Transcribe the data in full, keeping each line exactly as it appears.

> [Dataset extract]:
┌──

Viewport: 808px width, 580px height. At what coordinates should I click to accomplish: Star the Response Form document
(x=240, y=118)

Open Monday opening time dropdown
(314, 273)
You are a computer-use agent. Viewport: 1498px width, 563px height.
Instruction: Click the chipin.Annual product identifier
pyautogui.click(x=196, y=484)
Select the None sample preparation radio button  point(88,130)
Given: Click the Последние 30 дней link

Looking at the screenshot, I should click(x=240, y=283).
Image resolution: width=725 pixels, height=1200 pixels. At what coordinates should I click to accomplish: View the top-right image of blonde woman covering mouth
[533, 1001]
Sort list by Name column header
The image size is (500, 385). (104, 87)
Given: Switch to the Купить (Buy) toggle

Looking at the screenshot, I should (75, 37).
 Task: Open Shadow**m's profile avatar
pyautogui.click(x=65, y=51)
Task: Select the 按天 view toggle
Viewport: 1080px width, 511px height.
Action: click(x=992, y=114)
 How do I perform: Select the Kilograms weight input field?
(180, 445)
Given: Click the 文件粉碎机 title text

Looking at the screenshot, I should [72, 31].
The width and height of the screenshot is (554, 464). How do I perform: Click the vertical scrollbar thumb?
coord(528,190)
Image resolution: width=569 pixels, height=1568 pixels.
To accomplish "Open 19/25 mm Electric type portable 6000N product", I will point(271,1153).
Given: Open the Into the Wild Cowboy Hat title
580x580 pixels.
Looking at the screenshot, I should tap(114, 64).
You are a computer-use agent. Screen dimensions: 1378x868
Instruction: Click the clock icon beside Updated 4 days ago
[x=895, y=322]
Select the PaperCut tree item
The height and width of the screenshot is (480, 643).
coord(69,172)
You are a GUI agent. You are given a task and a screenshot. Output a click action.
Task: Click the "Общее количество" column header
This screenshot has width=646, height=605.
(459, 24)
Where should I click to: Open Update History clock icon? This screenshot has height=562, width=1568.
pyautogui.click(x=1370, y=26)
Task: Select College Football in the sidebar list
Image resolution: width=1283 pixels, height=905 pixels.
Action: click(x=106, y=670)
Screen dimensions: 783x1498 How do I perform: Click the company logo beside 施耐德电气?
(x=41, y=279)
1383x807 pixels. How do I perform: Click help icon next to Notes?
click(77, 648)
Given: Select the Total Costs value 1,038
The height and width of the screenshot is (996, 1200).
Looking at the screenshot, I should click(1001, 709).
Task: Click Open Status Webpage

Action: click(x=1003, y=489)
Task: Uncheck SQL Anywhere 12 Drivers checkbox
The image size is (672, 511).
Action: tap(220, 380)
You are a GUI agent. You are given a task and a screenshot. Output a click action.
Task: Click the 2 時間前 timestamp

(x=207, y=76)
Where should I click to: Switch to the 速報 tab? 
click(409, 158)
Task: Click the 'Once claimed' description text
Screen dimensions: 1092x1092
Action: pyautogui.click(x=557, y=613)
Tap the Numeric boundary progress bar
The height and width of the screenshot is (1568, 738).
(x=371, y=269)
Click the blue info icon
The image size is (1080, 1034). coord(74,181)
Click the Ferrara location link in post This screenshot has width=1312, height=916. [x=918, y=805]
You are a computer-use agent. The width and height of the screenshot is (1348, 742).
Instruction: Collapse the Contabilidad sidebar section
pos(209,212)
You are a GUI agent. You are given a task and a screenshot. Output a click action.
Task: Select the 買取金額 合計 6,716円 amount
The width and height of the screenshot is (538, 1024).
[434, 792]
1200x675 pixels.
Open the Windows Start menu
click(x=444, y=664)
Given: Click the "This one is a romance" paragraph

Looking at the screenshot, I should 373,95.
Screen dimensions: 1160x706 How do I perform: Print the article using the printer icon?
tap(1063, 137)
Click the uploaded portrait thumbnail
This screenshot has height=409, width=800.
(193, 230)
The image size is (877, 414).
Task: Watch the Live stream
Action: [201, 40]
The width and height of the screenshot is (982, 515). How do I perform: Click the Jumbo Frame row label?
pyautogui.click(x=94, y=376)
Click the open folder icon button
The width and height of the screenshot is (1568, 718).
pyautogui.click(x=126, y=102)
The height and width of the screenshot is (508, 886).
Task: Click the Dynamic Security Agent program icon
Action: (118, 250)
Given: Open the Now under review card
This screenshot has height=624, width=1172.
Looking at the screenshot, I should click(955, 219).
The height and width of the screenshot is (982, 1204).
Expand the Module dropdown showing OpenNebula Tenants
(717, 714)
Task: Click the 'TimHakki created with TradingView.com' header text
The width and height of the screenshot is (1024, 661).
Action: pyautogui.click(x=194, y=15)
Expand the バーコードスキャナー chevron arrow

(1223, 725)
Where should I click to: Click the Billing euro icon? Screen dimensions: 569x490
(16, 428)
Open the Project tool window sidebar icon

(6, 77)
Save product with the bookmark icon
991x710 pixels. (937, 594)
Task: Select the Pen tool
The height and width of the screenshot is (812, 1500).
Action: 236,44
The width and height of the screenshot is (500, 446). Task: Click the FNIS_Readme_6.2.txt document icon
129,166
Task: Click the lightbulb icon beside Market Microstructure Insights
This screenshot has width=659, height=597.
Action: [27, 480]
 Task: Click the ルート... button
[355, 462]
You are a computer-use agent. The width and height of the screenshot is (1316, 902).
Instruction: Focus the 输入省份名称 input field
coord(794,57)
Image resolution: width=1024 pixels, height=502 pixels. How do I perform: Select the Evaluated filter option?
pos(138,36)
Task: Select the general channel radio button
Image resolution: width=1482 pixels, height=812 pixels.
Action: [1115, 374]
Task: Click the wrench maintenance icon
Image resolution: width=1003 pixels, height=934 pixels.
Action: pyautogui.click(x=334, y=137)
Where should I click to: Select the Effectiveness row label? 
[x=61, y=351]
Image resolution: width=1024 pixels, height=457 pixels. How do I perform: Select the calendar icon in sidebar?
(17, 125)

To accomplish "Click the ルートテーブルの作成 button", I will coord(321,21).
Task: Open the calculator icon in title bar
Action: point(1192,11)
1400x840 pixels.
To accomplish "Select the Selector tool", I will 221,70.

└──

> [Output for this exercise]:
Viewport: 808px width, 580px height. At what coordinates should I click to accomplish: Star the Response Form document
(x=240, y=118)

Open Monday opening time dropdown
(314, 273)
You are a computer-use agent. Viewport: 1498px width, 563px height.
Instruction: Click the chipin.Annual product identifier
pyautogui.click(x=196, y=484)
Select the None sample preparation radio button  point(88,130)
Given: Click the Последние 30 дней link

Looking at the screenshot, I should click(x=240, y=283).
Image resolution: width=725 pixels, height=1200 pixels. At what coordinates should I click to accomplish: View the top-right image of blonde woman covering mouth
[533, 1001]
Sort list by Name column header
The image size is (500, 385). (104, 87)
Given: Switch to the Купить (Buy) toggle

Looking at the screenshot, I should (75, 37).
 Task: Open Shadow**m's profile avatar
pyautogui.click(x=65, y=51)
Task: Select the 按天 view toggle
Viewport: 1080px width, 511px height.
Action: click(x=992, y=114)
 How do I perform: Select the Kilograms weight input field?
(180, 445)
Given: Click the 文件粉碎机 title text

Looking at the screenshot, I should [72, 31].
The width and height of the screenshot is (554, 464). How do I perform: Click the vertical scrollbar thumb?
coord(528,190)
Image resolution: width=569 pixels, height=1568 pixels.
To accomplish "Open 19/25 mm Electric type portable 6000N product", I will point(271,1153).
Given: Open the Into the Wild Cowboy Hat title
580x580 pixels.
Looking at the screenshot, I should tap(114, 64).
You are a computer-use agent. Screen dimensions: 1378x868
Instruction: Click the clock icon beside Updated 4 days ago
[x=895, y=322]
Select the PaperCut tree item
The height and width of the screenshot is (480, 643).
coord(69,172)
You are a GUI agent. You are given a task and a screenshot. Output a click action.
Task: Click the "Общее количество" column header
This screenshot has width=646, height=605.
(459, 24)
Where should I click to: Open Update History clock icon? This screenshot has height=562, width=1568.
pyautogui.click(x=1370, y=26)
Task: Select College Football in the sidebar list
Image resolution: width=1283 pixels, height=905 pixels.
Action: click(x=106, y=670)
Screen dimensions: 783x1498 How do I perform: Click the company logo beside 施耐德电气?
(x=41, y=279)
1383x807 pixels. How do I perform: Click help icon next to Notes?
click(77, 648)
Given: Select the Total Costs value 1,038
The height and width of the screenshot is (996, 1200).
Looking at the screenshot, I should click(1001, 709).
Task: Click Open Status Webpage

Action: click(x=1003, y=489)
Task: Uncheck SQL Anywhere 12 Drivers checkbox
The image size is (672, 511).
Action: tap(220, 380)
You are a GUI agent. You are given a task and a screenshot. Output a click action.
Task: Click the 2 時間前 timestamp

(x=207, y=76)
Where should I click to: Switch to the 速報 tab? 
click(409, 158)
Task: Click the 'Once claimed' description text
Screen dimensions: 1092x1092
Action: pyautogui.click(x=557, y=613)
Tap the Numeric boundary progress bar
The height and width of the screenshot is (1568, 738).
(x=371, y=269)
Click the blue info icon
The image size is (1080, 1034). coord(74,181)
Click the Ferrara location link in post This screenshot has width=1312, height=916. [x=918, y=805]
You are a computer-use agent. The width and height of the screenshot is (1348, 742).
Instruction: Collapse the Contabilidad sidebar section
pos(209,212)
You are a GUI agent. You are given a task and a screenshot. Output a click action.
Task: Select the 買取金額 合計 6,716円 amount
The width and height of the screenshot is (538, 1024).
[434, 792]
1200x675 pixels.
Open the Windows Start menu
click(x=444, y=664)
Given: Click the "This one is a romance" paragraph

Looking at the screenshot, I should 373,95.
Screen dimensions: 1160x706 How do I perform: Print the article using the printer icon?
tap(1063, 137)
Click the uploaded portrait thumbnail
This screenshot has height=409, width=800.
(193, 230)
The image size is (877, 414).
Task: Watch the Live stream
Action: [201, 40]
The width and height of the screenshot is (982, 515). How do I perform: Click the Jumbo Frame row label?
pyautogui.click(x=94, y=376)
Click the open folder icon button
The width and height of the screenshot is (1568, 718).
pyautogui.click(x=126, y=102)
The height and width of the screenshot is (508, 886).
Task: Click the Dynamic Security Agent program icon
Action: (118, 250)
Given: Open the Now under review card
This screenshot has height=624, width=1172.
Looking at the screenshot, I should click(955, 219).
The height and width of the screenshot is (982, 1204).
Expand the Module dropdown showing OpenNebula Tenants
(717, 714)
Task: Click the 'TimHakki created with TradingView.com' header text
The width and height of the screenshot is (1024, 661).
Action: pyautogui.click(x=194, y=15)
Expand the バーコードスキャナー chevron arrow

(1223, 725)
Where should I click to: Click the Billing euro icon? Screen dimensions: 569x490
(16, 428)
Open the Project tool window sidebar icon

(6, 77)
Save product with the bookmark icon
991x710 pixels. (937, 594)
Task: Select the Pen tool
The height and width of the screenshot is (812, 1500).
Action: 236,44
The width and height of the screenshot is (500, 446). Task: Click the FNIS_Readme_6.2.txt document icon
129,166
Task: Click the lightbulb icon beside Market Microstructure Insights
This screenshot has width=659, height=597.
Action: [27, 480]
 Task: Click the ルート... button
[355, 462]
You are a computer-use agent. The width and height of the screenshot is (1316, 902).
Instruction: Focus the 输入省份名称 input field
coord(794,57)
Image resolution: width=1024 pixels, height=502 pixels. How do I perform: Select the Evaluated filter option?
pos(138,36)
Task: Select the general channel radio button
Image resolution: width=1482 pixels, height=812 pixels.
Action: [1115, 374]
Task: Click the wrench maintenance icon
Image resolution: width=1003 pixels, height=934 pixels.
Action: pyautogui.click(x=334, y=137)
Where should I click to: Select the Effectiveness row label? 
[x=61, y=351]
Image resolution: width=1024 pixels, height=457 pixels. How do I perform: Select the calendar icon in sidebar?
(17, 125)

To accomplish "Click the ルートテーブルの作成 button", I will coord(321,21).
Task: Open the calculator icon in title bar
Action: point(1192,11)
1400x840 pixels.
To accomplish "Select the Selector tool", I will 221,70.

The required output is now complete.